* **演習課題**:
- 1) 映画「窓辺にて」の感想記事によれば、この映画の監督を務めたのは誰か。
- 2) 映画「窓辺にて」の感想記事から、「それだけでなく、彼は浮気を知ったときに芽生えた自身の感情についても悩んでいた。」で始まり「監督は今泉力哉が務め、本作のために脚本も書き下ろした。」で終わる部分を、一字一句変えずに抜き出しなさい。
- 3) 映画「窓辺にて」の感想記事を、最後の文に続けて書き継ぎなさい。

* **ページ抜粋**:
こんにちは、伊豆高原の小さなオーベルジュ アルシオンのかずです。
【観た/2022年68本目】映画「窓辺にて」観ました。
【解説・あらすじ】
フリーライターの市川茂巳(稲垣吾郎)は、編集者の妻・紗衣が売れっ子小説家と浮気していることを知りながら、妻にそれを指摘できずにいた。
それだけでなく、彼は浮気を知ったときに芽生えた自身の感情についても悩んでいた。
ある日、文学賞を受賞した女子高校生作家・久保留亜の小説に心を動かされた茂巳は、留亜に小説のモデルについて尋ねる。稲垣吾郎が主演を務め、好きという感情について描いたラブストーリー。
妻の浮気を知りながら何も言い出せないフリーライターが、自身に芽生えたある感情に悩む。
監督は今泉力哉が務め、本作のために脚本も書き下ろした。
【感想】
今泉力哉の研ぎ澄まされた映画文法が観客を独特の「映画体験」に誘う。
今どき珍しくなってしまったオリジナル脚本による力作!
まず、脚本、構成。
夫婦の形をモチーフにしたコミニュケーションの問題。
その理解しがたさ、面倒臭さを否定も肯定もせず、ありのままに取り出す手法。

* **収集データ**:
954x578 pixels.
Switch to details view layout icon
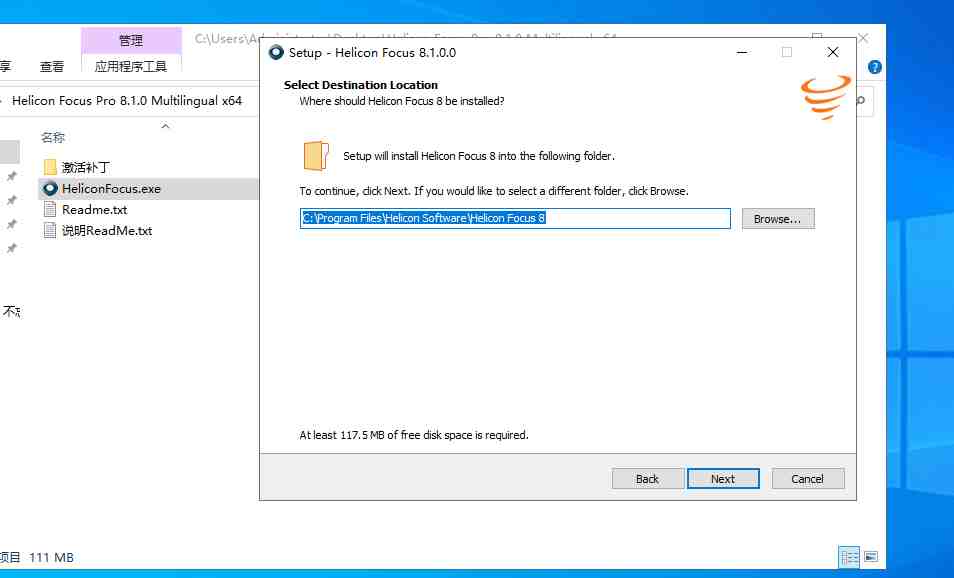pos(849,557)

* **解答一覧**:
- 1) 今泉力哉

- 2)
それだけでなく、彼は浮気を知ったときに芽生えた自身の感情についても悩んでいた。
ある日、文学賞を受賞した女子高校生作家・久保留亜の小説に心を動かされた茂巳は、留亜に小説のモデルについて尋ねる。稲垣吾郎が主演を務め、好きという感情について描いたラブストーリー。
妻の浮気を知りながら何も言い出せないフリーライターが、自身に芽生えたある感情に悩む。
監督は今泉力哉が務め、本作のために脚本も書き下ろした。

- 3)
これはシンプルだからこそ、の高難易度。
よくチャレンジしているし、成功もしていると感じました。
そして演出。
愛情の深さや広さ、その業の深さをキャストの数をしっかり絞りってテーマを浮き彫りに。
少ないセリフや無言の表現、窓辺での光のシーン、ギリギリまで削ぎ落とした劇伴で物語を加速させ。
最近の映画にしては長い尺(140分)を十分に活かして、余白を作っていく。
感情の起伏を大きくつけず、日常を切り取ったかの手法。
ありがちなのですが今泉監督の手にかかるとじわじわ胸の奥にしみる。
またいわゆる「消え物」、今作ではパフェとかにも大きな意味を持たせているのですが、
象徴的すぎないように工夫もされていて、これもまた今泉イズムを感じました。
俳優陣で特筆に感じたのはやはり若葉竜也さん。
今泉ファミリー、ですが毎回違う側面をしっかり表現してくるところはさすが。
中村ゆりさんは昔からファンなのですが、抑えた演技は円熟のラインに入ってきたように感じます。
惜しいと思ったところは次の2点。
・稲垣さんはもっとやれた。もっと作品にダイブさせても良かった。
・全体のトーンにあってない俳優さんがちらほらいた。
人の感情は複雑とも言えるし、意外なほどシンプルとも言える。
行動は思ったより直落的ともいえるし、思考の深みが足を止めることもある。
いずれにしてもコミュニケーション、互いに手をつなぐことはそれほど容易いことではない。
だからこそ人は、僕は、求めてやまないのだなという解答が詰まった作品。
正直、
恋人同士も熟年夫婦も一緒に見ることは全くおすすめしませんが、
別々に観に行く分には、これは大変オススメです!
【価点・つけるとしたら】
☆4.0です。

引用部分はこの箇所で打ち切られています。